The Insurer argued that the Court of Appeal was reading in the word “each” when referencing business losses “at your ‘scheduled risk location’”. The Court of Appeal rejected this submission because the singular reference to “scheduled risk location” meant that the coverage was for losses at the location listed on the schedule. Since there were seven schedules that each related to a specific location, the Court of Appeal determined that the provision’s wording and construction performed the same function as using the word “each”. Although there were two other coverage extensions that specifically used the word “each” to indicate limits on a per scheduled risk location basis, the Court of Appeal determined that the use of the word “each” was not necessary in these provisions. The Court of Appeal found that the clauses could have just said at “a ‘scheduled risk location’” and the coverage would have applied to each separate scheduled risk location.

The Court of Appeal also found that the interpretation of the limit of liability provision was consistent with the policy as a whole. The Court of Appeal noted that the Policy insured each location for its losses, as was highlighted in the seven separate schedules.
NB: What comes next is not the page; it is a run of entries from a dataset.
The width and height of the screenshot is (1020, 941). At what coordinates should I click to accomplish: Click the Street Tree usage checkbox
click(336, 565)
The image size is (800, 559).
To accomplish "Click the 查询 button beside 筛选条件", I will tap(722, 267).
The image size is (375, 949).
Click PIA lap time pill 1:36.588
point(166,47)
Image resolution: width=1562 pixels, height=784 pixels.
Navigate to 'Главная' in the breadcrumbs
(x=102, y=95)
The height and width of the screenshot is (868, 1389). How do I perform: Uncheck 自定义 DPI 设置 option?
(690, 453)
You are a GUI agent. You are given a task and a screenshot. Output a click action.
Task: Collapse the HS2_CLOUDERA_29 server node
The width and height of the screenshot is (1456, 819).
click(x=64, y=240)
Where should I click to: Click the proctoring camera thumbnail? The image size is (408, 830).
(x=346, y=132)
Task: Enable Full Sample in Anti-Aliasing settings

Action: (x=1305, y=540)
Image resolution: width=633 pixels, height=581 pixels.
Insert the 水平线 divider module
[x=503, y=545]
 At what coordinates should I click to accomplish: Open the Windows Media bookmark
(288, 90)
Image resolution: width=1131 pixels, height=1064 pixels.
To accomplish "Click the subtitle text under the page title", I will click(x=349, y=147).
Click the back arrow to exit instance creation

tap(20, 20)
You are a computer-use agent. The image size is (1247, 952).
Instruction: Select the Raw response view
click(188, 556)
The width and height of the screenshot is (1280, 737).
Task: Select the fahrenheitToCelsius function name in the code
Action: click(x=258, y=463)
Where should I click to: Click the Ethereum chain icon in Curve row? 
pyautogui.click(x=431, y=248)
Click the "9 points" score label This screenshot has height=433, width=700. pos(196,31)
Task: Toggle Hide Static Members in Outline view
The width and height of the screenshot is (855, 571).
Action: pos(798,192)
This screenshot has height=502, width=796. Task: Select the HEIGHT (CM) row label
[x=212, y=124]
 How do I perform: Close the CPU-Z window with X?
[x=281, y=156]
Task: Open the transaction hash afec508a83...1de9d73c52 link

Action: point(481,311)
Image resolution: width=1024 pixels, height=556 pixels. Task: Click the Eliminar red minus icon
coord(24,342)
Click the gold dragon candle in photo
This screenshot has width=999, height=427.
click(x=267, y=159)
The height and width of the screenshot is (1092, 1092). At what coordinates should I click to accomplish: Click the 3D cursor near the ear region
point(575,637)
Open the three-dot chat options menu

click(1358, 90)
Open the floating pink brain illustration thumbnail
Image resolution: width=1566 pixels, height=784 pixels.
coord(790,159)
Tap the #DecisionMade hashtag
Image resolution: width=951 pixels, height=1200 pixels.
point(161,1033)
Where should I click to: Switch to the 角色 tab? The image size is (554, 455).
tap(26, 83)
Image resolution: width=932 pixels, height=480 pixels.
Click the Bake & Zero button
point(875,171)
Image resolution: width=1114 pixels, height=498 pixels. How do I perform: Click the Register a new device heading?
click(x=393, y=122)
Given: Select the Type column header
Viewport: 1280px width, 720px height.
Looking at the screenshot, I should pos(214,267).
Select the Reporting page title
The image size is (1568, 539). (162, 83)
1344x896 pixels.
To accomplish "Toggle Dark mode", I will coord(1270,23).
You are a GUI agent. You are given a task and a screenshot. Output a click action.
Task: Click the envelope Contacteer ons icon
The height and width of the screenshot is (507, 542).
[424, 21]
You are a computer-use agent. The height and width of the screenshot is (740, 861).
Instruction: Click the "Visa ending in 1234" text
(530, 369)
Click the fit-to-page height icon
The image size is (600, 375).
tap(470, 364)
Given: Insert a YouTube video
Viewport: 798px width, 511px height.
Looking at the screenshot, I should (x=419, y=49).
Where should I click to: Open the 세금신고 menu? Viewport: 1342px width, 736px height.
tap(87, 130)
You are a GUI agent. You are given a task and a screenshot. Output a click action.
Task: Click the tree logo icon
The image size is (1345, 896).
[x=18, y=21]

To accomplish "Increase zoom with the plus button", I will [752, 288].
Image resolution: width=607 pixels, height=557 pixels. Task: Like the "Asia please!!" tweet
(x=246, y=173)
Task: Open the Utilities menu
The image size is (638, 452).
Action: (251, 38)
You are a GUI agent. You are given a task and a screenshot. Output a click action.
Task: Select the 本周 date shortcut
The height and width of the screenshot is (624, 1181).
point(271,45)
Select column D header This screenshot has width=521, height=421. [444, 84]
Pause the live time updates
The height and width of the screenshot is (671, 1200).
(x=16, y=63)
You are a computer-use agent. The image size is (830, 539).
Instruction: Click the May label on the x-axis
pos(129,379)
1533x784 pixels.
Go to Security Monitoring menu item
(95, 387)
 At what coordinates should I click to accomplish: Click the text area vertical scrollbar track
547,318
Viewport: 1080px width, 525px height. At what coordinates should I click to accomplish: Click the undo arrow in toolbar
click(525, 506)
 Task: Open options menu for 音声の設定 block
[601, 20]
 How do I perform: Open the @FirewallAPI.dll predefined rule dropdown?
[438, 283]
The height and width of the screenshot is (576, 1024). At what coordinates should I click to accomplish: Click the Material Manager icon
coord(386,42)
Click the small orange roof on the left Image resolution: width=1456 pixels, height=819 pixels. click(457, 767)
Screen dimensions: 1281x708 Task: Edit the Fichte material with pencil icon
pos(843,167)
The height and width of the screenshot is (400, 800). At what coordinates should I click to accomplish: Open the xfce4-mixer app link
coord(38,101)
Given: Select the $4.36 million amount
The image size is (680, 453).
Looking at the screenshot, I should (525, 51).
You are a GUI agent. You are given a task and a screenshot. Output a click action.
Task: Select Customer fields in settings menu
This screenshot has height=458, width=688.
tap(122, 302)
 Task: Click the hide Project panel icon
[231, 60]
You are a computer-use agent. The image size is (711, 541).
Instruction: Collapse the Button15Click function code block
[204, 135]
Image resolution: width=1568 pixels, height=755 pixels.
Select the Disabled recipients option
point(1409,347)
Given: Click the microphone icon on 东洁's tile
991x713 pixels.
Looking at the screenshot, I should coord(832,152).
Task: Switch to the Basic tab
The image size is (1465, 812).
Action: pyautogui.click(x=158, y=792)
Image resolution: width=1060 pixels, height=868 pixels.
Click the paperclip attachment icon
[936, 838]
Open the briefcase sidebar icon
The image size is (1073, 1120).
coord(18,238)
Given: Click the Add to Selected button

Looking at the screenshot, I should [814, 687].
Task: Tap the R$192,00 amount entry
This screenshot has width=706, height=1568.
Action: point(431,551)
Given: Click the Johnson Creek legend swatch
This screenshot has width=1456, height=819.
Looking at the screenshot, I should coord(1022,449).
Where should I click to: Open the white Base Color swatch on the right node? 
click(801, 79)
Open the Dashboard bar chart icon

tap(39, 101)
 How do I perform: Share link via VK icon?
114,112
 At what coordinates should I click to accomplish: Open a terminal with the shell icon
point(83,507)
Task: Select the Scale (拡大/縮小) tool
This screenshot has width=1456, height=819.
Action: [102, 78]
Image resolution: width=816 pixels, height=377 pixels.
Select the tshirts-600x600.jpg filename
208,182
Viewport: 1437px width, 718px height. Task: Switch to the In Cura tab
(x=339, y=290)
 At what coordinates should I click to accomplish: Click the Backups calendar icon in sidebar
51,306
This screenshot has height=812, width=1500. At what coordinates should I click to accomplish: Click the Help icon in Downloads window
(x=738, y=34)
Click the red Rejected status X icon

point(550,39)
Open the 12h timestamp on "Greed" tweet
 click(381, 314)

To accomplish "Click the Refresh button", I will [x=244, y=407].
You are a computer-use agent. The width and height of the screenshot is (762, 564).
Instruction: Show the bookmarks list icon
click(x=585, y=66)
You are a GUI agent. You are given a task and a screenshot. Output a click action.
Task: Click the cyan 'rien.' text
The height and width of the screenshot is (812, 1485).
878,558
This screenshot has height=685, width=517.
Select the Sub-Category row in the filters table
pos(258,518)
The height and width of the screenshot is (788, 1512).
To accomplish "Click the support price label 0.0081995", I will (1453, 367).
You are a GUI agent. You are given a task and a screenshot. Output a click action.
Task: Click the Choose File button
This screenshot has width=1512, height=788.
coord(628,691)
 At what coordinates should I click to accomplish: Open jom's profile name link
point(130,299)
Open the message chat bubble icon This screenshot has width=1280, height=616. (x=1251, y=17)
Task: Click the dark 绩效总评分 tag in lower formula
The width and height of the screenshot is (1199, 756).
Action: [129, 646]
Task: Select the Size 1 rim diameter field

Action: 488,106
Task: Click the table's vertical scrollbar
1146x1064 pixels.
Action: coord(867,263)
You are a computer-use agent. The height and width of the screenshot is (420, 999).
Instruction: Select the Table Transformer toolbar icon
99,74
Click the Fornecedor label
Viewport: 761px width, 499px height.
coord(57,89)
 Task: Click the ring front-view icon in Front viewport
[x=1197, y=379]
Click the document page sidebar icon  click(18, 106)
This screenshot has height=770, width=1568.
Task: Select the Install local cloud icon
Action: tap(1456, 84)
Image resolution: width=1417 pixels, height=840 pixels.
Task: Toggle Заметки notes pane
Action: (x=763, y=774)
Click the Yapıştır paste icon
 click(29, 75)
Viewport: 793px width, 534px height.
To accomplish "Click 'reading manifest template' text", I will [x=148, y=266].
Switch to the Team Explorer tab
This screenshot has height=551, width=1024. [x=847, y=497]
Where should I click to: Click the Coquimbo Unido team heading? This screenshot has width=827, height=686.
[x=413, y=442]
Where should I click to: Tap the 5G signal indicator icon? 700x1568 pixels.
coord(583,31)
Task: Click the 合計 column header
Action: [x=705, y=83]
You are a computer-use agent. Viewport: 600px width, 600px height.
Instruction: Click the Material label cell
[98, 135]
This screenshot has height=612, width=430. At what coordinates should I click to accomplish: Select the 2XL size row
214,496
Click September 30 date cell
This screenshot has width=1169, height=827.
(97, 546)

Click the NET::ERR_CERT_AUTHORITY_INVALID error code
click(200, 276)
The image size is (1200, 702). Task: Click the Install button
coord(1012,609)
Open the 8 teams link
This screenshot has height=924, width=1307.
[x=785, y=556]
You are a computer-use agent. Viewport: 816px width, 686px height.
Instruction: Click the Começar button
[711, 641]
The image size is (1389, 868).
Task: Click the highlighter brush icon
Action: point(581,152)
Furthermore, the Court of Appeal also found that the premium allocation of the Policy supported their interpretation of the provision at issue. The Insured’s payment of premiums for the extended coverage were based on and divided among the seven difference locations. The Court of Appeal found that this supported the parties’ intention that the limit of liability provision should apply to each of the seven locations separately and not collectively.

The Insured’s appeal was therefore dismissed.

Takeaway

This decision underlines the importance of clarity and succinctness when drafting insurance contracts. More specifically, Underwriters should be diligent when amending standard form insurance contracts to include, exclude and limit coverage. In the face of a potentially ambiguous provision, a court will often find in favour of an insured.